#### WHAT IS EXPECTED
Give back the material word for word, every line included.

#### ENTRIES SHOWN
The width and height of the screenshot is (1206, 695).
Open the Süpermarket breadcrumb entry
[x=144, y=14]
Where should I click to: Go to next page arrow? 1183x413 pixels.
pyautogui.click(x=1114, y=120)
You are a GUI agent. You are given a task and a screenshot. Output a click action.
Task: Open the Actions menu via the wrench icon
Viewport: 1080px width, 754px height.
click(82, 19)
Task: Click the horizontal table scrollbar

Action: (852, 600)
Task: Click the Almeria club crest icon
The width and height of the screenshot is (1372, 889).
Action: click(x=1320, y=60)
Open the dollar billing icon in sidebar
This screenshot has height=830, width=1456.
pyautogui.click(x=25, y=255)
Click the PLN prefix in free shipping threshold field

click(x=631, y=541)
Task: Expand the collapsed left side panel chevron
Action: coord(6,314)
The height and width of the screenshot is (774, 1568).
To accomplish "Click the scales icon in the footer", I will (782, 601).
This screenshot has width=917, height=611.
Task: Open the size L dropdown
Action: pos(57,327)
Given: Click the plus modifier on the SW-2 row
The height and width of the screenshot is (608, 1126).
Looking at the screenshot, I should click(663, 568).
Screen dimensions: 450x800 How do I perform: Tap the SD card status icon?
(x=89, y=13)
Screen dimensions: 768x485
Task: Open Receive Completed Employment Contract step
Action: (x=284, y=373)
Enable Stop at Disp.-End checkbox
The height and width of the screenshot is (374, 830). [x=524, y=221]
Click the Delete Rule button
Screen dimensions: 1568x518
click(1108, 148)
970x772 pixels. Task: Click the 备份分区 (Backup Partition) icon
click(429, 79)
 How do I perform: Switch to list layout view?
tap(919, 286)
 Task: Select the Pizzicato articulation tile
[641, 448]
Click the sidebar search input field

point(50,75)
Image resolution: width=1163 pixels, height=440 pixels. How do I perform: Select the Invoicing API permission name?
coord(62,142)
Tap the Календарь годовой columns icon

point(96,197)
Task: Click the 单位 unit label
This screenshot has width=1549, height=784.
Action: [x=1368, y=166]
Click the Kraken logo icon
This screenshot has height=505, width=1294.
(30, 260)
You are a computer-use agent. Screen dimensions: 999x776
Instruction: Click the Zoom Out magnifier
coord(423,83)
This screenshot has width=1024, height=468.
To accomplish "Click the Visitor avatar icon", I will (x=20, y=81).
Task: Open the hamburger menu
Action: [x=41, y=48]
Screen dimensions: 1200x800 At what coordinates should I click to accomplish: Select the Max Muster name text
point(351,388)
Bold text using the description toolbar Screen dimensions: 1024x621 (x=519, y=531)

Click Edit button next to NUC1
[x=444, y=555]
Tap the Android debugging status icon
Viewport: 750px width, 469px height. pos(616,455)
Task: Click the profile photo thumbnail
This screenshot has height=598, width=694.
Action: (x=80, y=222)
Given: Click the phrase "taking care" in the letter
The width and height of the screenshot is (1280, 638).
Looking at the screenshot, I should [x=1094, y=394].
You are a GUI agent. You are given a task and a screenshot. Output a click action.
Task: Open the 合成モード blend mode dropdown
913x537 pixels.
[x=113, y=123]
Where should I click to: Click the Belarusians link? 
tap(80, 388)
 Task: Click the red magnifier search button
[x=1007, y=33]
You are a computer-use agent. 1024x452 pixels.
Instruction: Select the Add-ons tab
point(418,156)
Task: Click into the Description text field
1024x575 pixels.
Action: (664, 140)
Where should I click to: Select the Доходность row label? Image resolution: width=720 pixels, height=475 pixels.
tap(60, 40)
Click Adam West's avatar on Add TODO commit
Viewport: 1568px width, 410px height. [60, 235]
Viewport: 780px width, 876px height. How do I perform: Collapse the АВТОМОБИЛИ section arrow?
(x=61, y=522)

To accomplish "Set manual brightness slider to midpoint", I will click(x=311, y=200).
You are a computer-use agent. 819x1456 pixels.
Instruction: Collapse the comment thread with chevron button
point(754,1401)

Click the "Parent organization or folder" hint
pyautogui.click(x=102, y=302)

#### TASK RESULT
The width and height of the screenshot is (1206, 695).
Open the Süpermarket breadcrumb entry
[x=144, y=14]
Where should I click to: Go to next page arrow? 1183x413 pixels.
pyautogui.click(x=1114, y=120)
You are a GUI agent. You are given a task and a screenshot. Output a click action.
Task: Open the Actions menu via the wrench icon
Viewport: 1080px width, 754px height.
click(82, 19)
Task: Click the horizontal table scrollbar

Action: (852, 600)
Task: Click the Almeria club crest icon
The width and height of the screenshot is (1372, 889).
Action: click(x=1320, y=60)
Open the dollar billing icon in sidebar
This screenshot has height=830, width=1456.
pyautogui.click(x=25, y=255)
Click the PLN prefix in free shipping threshold field

click(x=631, y=541)
Task: Expand the collapsed left side panel chevron
Action: coord(6,314)
The height and width of the screenshot is (774, 1568).
To accomplish "Click the scales icon in the footer", I will (782, 601).
This screenshot has width=917, height=611.
Task: Open the size L dropdown
Action: pos(57,327)
Given: Click the plus modifier on the SW-2 row
The height and width of the screenshot is (608, 1126).
Looking at the screenshot, I should click(663, 568).
Screen dimensions: 450x800 How do I perform: Tap the SD card status icon?
(x=89, y=13)
Screen dimensions: 768x485
Task: Open Receive Completed Employment Contract step
Action: (x=284, y=373)
Enable Stop at Disp.-End checkbox
The height and width of the screenshot is (374, 830). [x=524, y=221]
Click the Delete Rule button
Screen dimensions: 1568x518
click(1108, 148)
970x772 pixels. Task: Click the 备份分区 (Backup Partition) icon
click(429, 79)
 How do I perform: Switch to list layout view?
tap(919, 286)
 Task: Select the Pizzicato articulation tile
[641, 448]
Click the sidebar search input field

point(50,75)
Image resolution: width=1163 pixels, height=440 pixels. How do I perform: Select the Invoicing API permission name?
coord(62,142)
Tap the Календарь годовой columns icon

point(96,197)
Task: Click the 单位 unit label
This screenshot has width=1549, height=784.
Action: [x=1368, y=166]
Click the Kraken logo icon
This screenshot has height=505, width=1294.
(30, 260)
You are a computer-use agent. Screen dimensions: 999x776
Instruction: Click the Zoom Out magnifier
coord(423,83)
This screenshot has width=1024, height=468.
To accomplish "Click the Visitor avatar icon", I will (x=20, y=81).
Task: Open the hamburger menu
Action: [x=41, y=48]
Screen dimensions: 1200x800 At what coordinates should I click to accomplish: Select the Max Muster name text
point(351,388)
Bold text using the description toolbar Screen dimensions: 1024x621 (x=519, y=531)

Click Edit button next to NUC1
[x=444, y=555]
Tap the Android debugging status icon
Viewport: 750px width, 469px height. pos(616,455)
Task: Click the profile photo thumbnail
This screenshot has height=598, width=694.
Action: (x=80, y=222)
Given: Click the phrase "taking care" in the letter
The width and height of the screenshot is (1280, 638).
Looking at the screenshot, I should [x=1094, y=394].
You are a GUI agent. You are given a task and a screenshot. Output a click action.
Task: Open the 合成モード blend mode dropdown
913x537 pixels.
[x=113, y=123]
Where should I click to: Click the Belarusians link? 
tap(80, 388)
 Task: Click the red magnifier search button
[x=1007, y=33]
You are a computer-use agent. 1024x452 pixels.
Instruction: Select the Add-ons tab
point(418,156)
Task: Click into the Description text field
1024x575 pixels.
Action: (664, 140)
Where should I click to: Select the Доходность row label? Image resolution: width=720 pixels, height=475 pixels.
tap(60, 40)
Click Adam West's avatar on Add TODO commit
Viewport: 1568px width, 410px height. [60, 235]
Viewport: 780px width, 876px height. How do I perform: Collapse the АВТОМОБИЛИ section arrow?
(x=61, y=522)

To accomplish "Set manual brightness slider to midpoint", I will click(x=311, y=200).
You are a computer-use agent. 819x1456 pixels.
Instruction: Collapse the comment thread with chevron button
point(754,1401)

Click the "Parent organization or folder" hint
pyautogui.click(x=102, y=302)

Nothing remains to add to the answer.